* _Your task_
Print exactly, and only, the lines running from the line containing "Viewport: 1224px width, 705px height." through the end of the records below.

[Saved data entries]
• • • •

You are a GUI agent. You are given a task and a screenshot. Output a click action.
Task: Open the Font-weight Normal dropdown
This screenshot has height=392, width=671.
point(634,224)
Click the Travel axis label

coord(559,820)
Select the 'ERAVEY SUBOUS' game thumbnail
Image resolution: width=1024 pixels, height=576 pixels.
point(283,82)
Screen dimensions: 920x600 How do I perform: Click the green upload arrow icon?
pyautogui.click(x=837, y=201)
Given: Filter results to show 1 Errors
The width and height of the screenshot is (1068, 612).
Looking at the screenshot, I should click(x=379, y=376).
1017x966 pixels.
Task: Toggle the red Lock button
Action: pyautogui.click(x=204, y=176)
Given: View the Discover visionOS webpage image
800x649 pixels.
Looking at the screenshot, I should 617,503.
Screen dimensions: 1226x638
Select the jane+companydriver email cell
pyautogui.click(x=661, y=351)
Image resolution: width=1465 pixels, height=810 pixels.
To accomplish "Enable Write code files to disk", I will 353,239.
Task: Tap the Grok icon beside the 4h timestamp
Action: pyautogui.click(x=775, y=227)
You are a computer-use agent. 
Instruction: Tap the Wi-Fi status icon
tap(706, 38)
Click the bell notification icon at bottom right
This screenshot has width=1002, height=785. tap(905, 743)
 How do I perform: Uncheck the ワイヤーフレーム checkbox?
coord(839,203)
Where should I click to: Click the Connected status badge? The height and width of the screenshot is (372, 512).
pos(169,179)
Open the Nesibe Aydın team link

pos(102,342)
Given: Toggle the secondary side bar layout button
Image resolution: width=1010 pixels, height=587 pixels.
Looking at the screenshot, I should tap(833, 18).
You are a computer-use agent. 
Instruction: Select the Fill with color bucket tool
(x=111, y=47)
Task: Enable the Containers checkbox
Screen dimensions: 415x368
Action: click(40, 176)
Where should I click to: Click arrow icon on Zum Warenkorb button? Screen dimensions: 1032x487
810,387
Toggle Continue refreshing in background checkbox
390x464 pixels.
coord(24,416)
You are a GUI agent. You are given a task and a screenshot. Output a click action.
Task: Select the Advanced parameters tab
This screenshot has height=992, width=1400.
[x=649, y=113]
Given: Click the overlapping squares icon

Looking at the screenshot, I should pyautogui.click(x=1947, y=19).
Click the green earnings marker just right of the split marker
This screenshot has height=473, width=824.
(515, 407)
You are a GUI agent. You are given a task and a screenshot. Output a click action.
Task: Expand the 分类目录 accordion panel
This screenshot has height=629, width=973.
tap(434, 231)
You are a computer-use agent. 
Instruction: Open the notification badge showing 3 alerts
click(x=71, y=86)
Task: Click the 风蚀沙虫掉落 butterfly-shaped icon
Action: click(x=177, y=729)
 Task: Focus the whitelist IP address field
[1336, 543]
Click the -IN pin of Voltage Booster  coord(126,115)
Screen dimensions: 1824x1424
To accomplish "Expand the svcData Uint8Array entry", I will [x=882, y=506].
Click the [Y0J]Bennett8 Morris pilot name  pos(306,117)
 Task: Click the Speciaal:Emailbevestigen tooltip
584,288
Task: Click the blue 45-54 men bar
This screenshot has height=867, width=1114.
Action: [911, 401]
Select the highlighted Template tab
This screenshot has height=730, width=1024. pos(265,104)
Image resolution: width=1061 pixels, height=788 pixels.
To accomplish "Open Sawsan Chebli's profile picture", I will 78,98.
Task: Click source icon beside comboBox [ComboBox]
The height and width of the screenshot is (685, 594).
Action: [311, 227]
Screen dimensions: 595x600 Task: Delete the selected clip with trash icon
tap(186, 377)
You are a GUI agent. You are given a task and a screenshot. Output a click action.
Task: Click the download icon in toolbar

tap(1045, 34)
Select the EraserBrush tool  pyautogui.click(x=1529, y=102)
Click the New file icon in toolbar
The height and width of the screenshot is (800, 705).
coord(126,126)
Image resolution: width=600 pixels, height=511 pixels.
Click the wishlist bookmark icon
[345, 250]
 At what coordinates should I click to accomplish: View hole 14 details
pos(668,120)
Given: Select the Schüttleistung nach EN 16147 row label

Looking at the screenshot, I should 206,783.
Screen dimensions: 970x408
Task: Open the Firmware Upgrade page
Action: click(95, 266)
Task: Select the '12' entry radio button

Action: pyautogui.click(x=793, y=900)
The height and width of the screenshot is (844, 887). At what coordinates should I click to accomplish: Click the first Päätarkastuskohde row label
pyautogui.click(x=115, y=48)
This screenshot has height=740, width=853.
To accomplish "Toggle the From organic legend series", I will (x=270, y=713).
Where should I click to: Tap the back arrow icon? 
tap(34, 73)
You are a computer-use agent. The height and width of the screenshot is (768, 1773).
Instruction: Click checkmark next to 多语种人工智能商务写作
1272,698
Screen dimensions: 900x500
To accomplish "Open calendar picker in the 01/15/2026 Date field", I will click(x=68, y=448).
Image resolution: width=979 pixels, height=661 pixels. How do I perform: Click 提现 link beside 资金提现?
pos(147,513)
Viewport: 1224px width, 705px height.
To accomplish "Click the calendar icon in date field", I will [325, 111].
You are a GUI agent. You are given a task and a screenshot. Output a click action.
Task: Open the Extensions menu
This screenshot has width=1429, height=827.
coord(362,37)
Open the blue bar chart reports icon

• • • •

* _Reply_
Viewport: 1224px width, 705px height.
To accomplish "Click the calendar icon in date field", I will [325, 111].
You are a GUI agent. You are given a task and a screenshot. Output a click action.
Task: Open the Extensions menu
This screenshot has width=1429, height=827.
coord(362,37)
Open the blue bar chart reports icon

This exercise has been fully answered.